When fully implemented, officials estimate, Ottawa may save almost $11 billion a year, although there was no documentation to break down the figure.
“In this budget our government is looking ahead not only over the next few years but also over the next generation,” Finance Minister Jim Flaherty said.
“This gradual approach will enable younger Canadians to plan ahead with confidence.”
The changes were signalled by Prime Minister Stephen Harper in January, when he said Canada’s social programs had to scale back if the country’s finances were to remain sustainable over the long term.
His targeting of old age security was greeted with angst within his own caucus, and push-back from experts who argued repeatedly that retirement benefits are sustainable in their current form.
But the government says many other industrialized countries are raising their age of entitlement, and Canada should too — especially since people are living longer and healthier lives.
“I don’t think it’s a really unreasonable request. I mean, governments around the world are doing this,” said Craig Alexander, chief economist at Toronto-Dominion Bank.
“As an economist, I have no problem with that. We actually want people to stay in the labour market longer.”
The provinces have expressed some concern that they would be stuck with a big welfare bill for the two years that low-income seniors are no longer able to collect old age security and the guaranteed income supplement.
The federal government’s commitment may alleviate their fears somewhat.
“The government will compensate provinces and territories for net additional costs they face resulting from the increase in the age of eligibility of OAS benefits,” the main budget document states.
Still, the commitment throws discussions about compensation into the political arena, where federal-provincial relations are tense and where the federal government has a spotty record of reimbursing provincial governments to the standard they demand, says Meredith.
Highlights from the Conservative government’s 2012 budget, released Thursday:
— Production of the penny to cease this fall, saving an estimated $11 million a year.
— Deficit projected to fall $8.5 billion, to $24.9 billion for 2011-12, to decline to $21.1 billion next year and to disappear by 2015.
— More than $5 billion in cuts to annual federal spending by 2014-15.
— Job cuts: 19,200 federal positions to be eliminated, or 4.8 per cent of the federal workforce.
— Age of eligibility for old age security and the guaranteed income supplement to gradually move to 67 from 65, beginning in 2023.
— $5.2 billion over 11 years to renew and refit the Canadian Coast Guard’s fleet of vessels and helicopters.

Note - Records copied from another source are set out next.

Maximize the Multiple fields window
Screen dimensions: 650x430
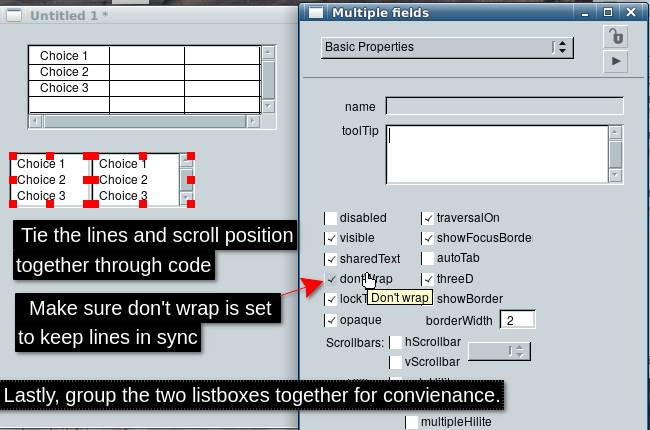pos(609,12)
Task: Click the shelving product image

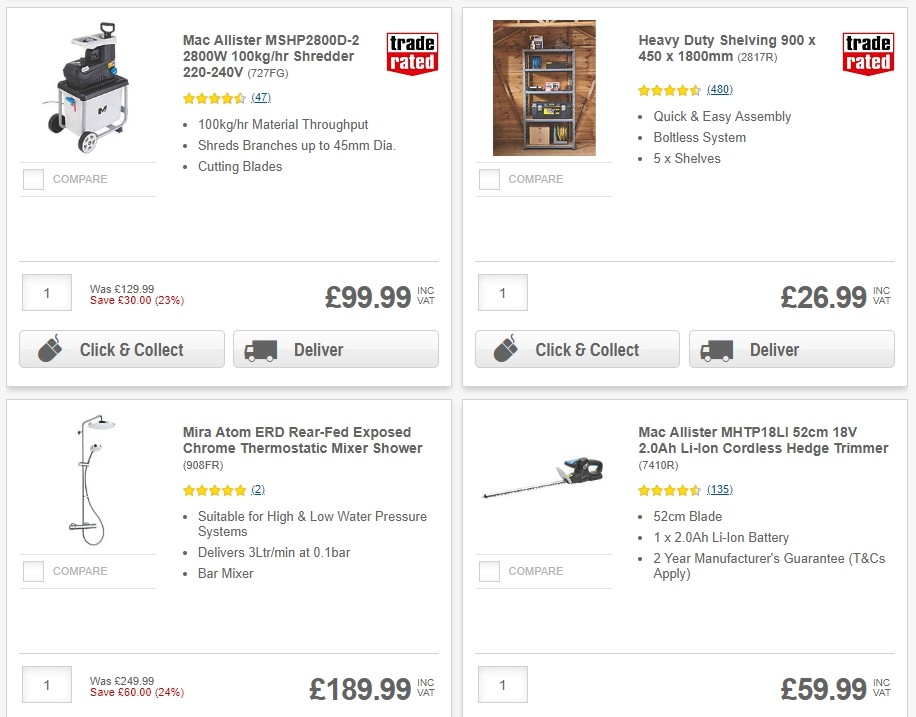Action: tap(543, 87)
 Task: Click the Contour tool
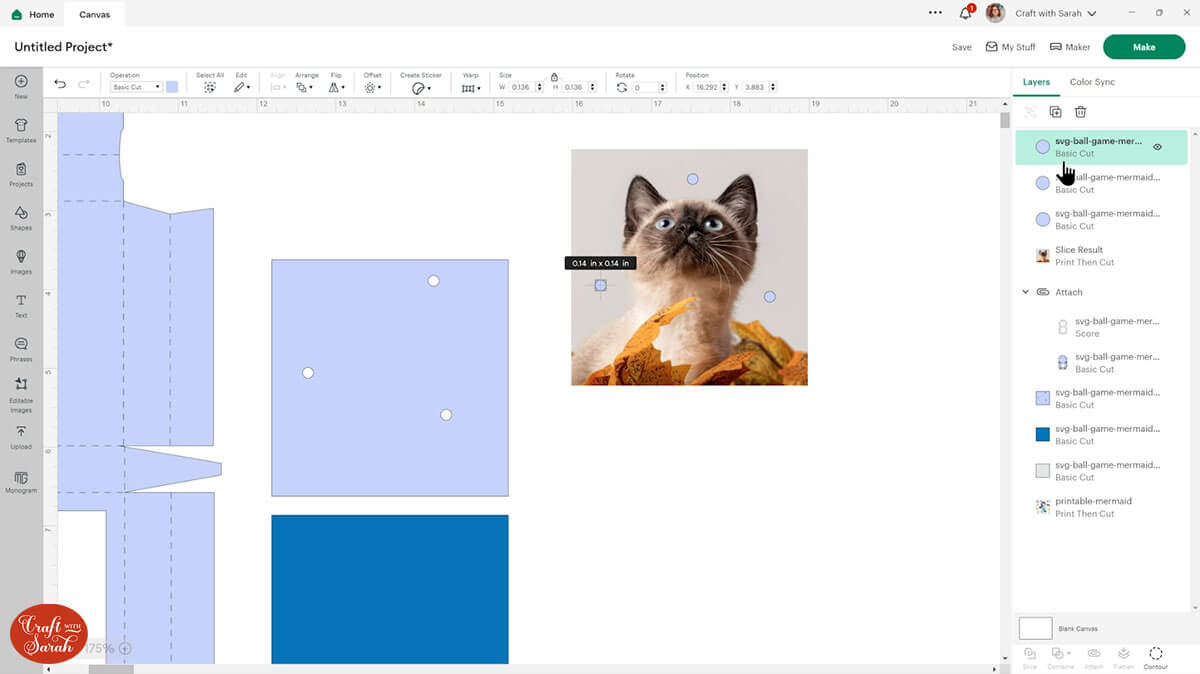tap(1156, 657)
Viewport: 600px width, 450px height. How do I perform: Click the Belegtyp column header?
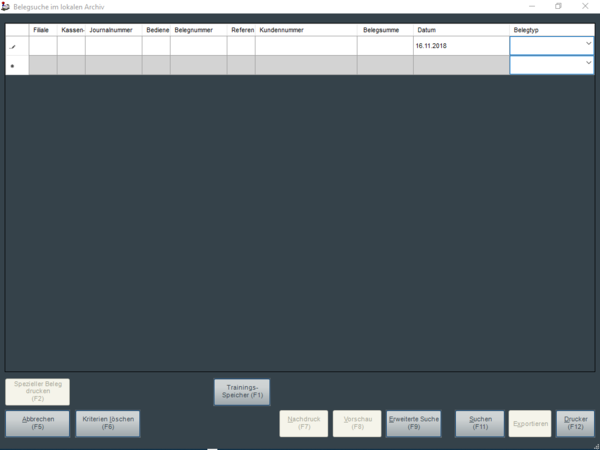(552, 30)
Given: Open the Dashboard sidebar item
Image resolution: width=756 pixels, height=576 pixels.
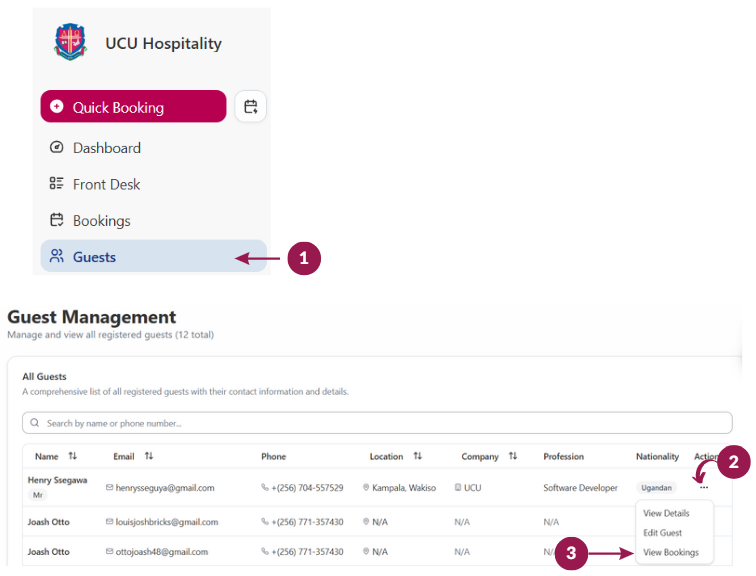Looking at the screenshot, I should [x=106, y=148].
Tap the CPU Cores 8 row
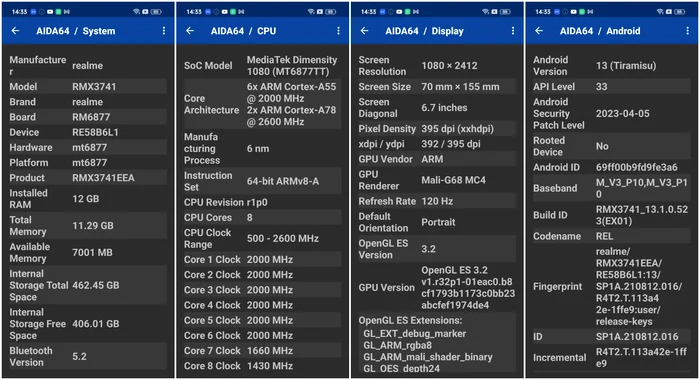Image resolution: width=700 pixels, height=380 pixels. click(262, 217)
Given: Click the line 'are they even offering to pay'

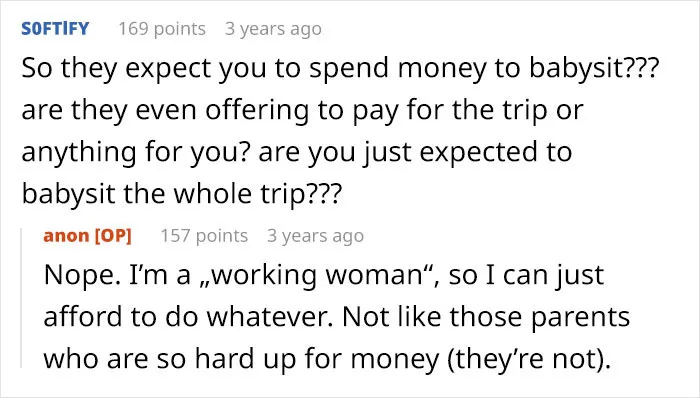Looking at the screenshot, I should click(302, 110).
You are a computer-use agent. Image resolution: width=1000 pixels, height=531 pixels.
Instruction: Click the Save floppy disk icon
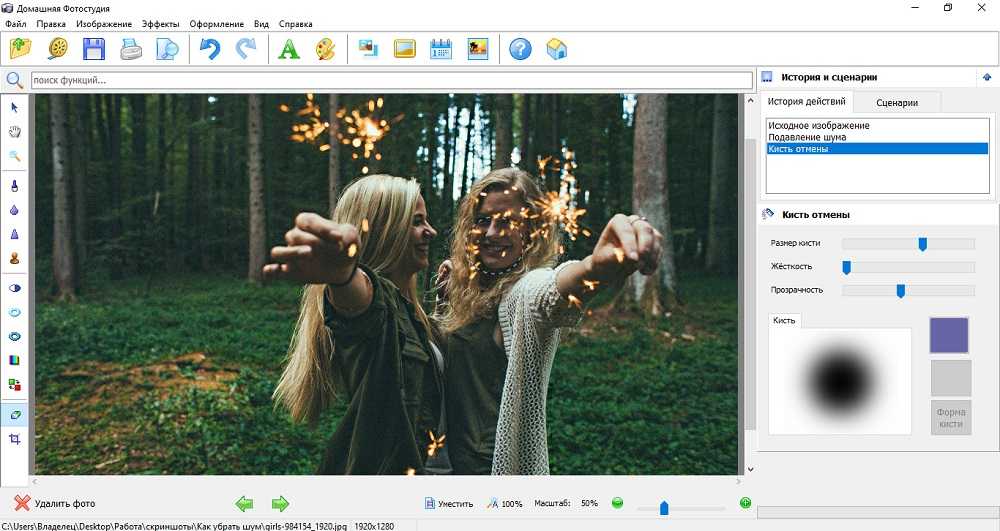pos(94,48)
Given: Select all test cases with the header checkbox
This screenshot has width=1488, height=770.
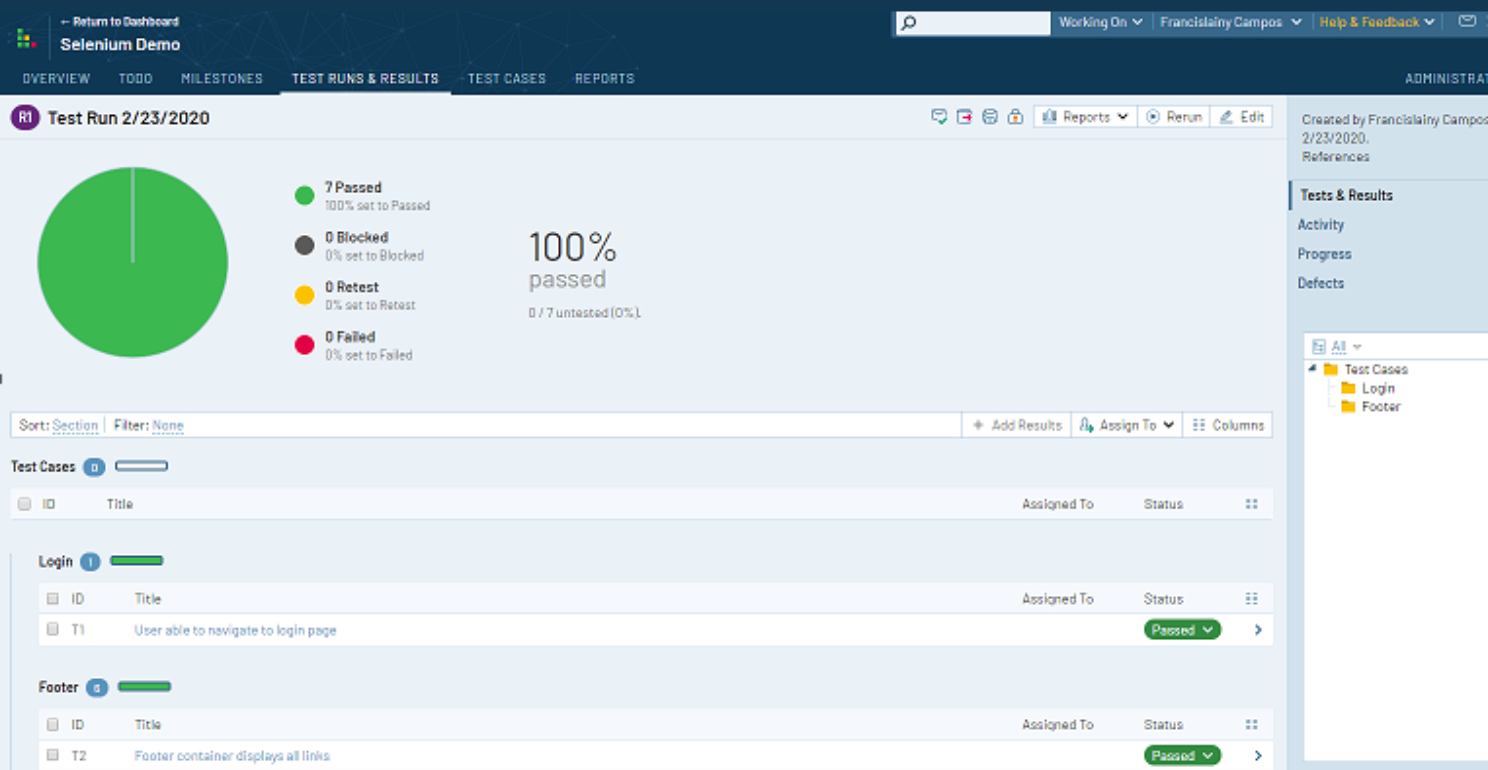Looking at the screenshot, I should [24, 504].
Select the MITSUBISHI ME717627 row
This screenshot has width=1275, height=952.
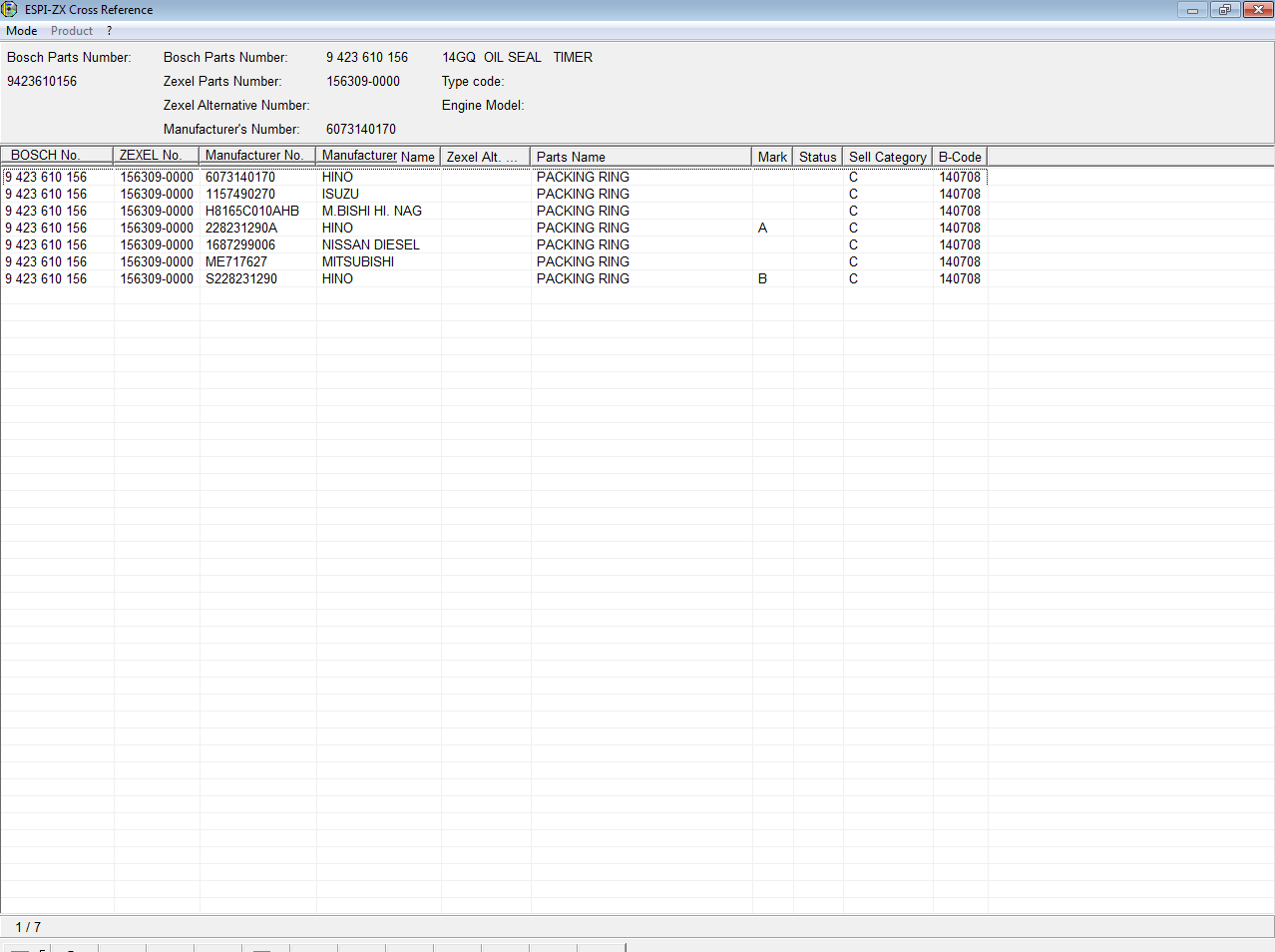coord(357,262)
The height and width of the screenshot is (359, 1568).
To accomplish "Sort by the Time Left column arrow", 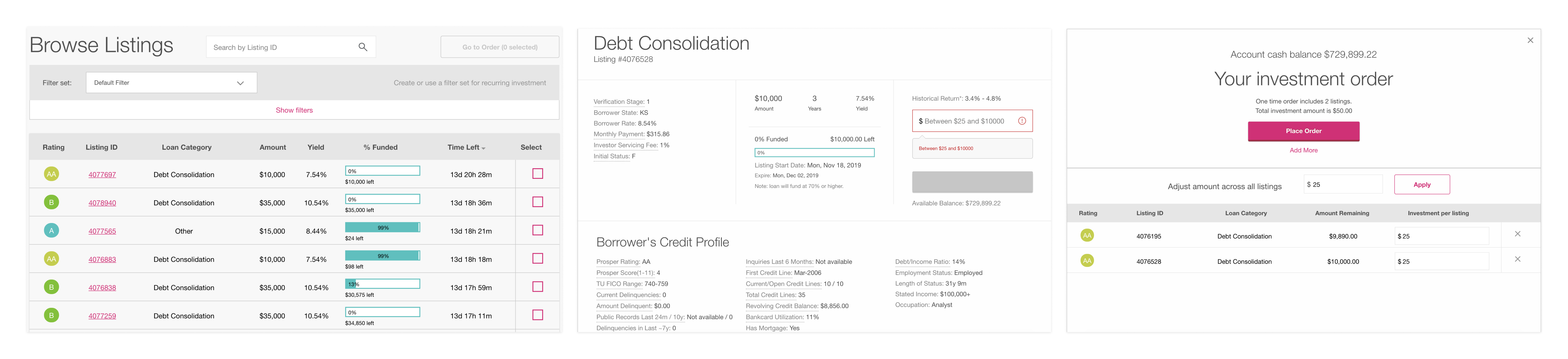I will [484, 148].
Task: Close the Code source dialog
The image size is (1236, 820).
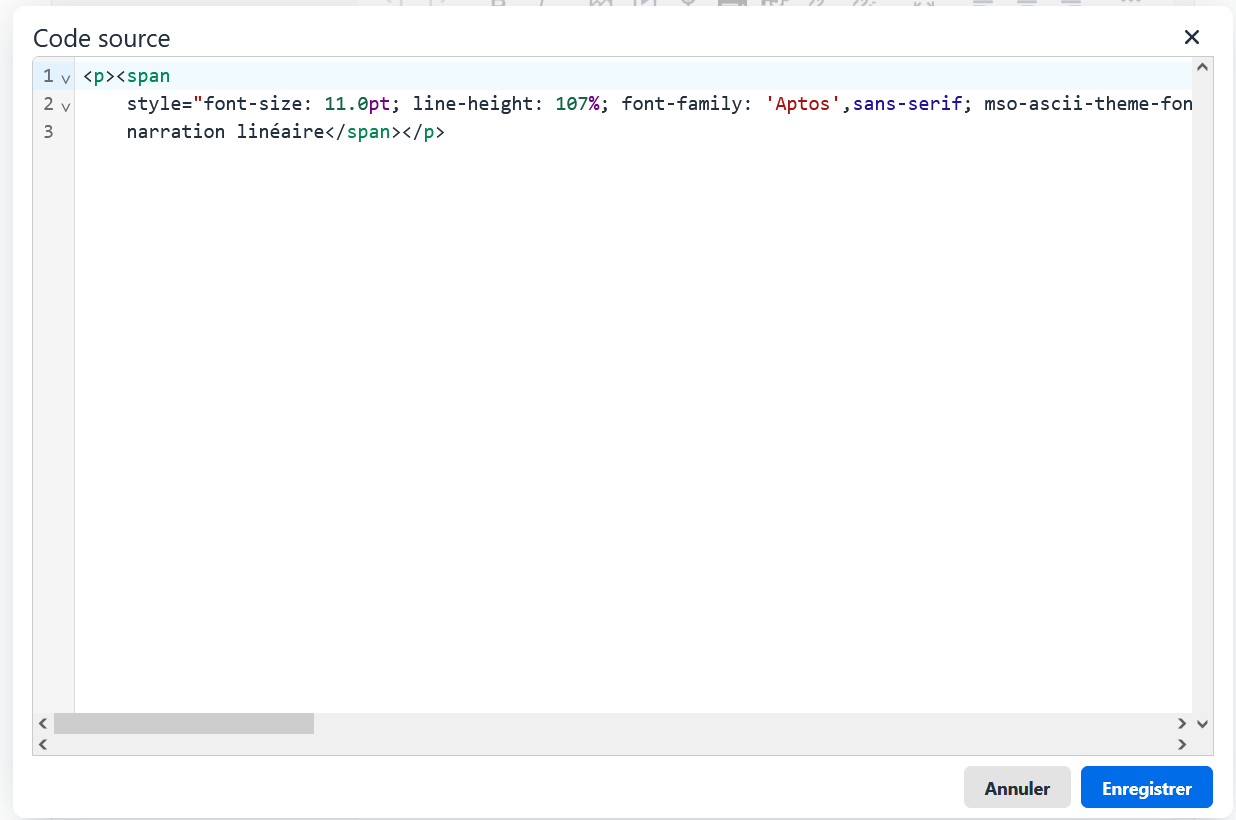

— Eligible Canadians to be allowed to defer old age security for a maximum of five years, beginning in 2013, in exchange for higher benefits.
— $1.1 billion in research and development over five years, plus $500 million to encourage venture capital investment by the private sector.
— First Nations reserves: $275 million over three years for schools and education, $330.8 million over two years to improve water systems and water quality.
— CBC to lose 10 per cent of annual funding.
— Return $130 million in fees to nearly 300,000 would-be Canadian immigrants to eliminate backlog in skilled-worker applications;
— $482 million over two years to improve the effectiveness of the employment insurance system, including incentives for accepting work and ensuring benefit levels align with local labour market conditions.
— Cap on annual increases to employment insurance premiums until operating budget is balanced.
— $205 million for a one-year extension of a temporary hiring credit for small businesses.
— $50 million over two years to provide job skills training for young people.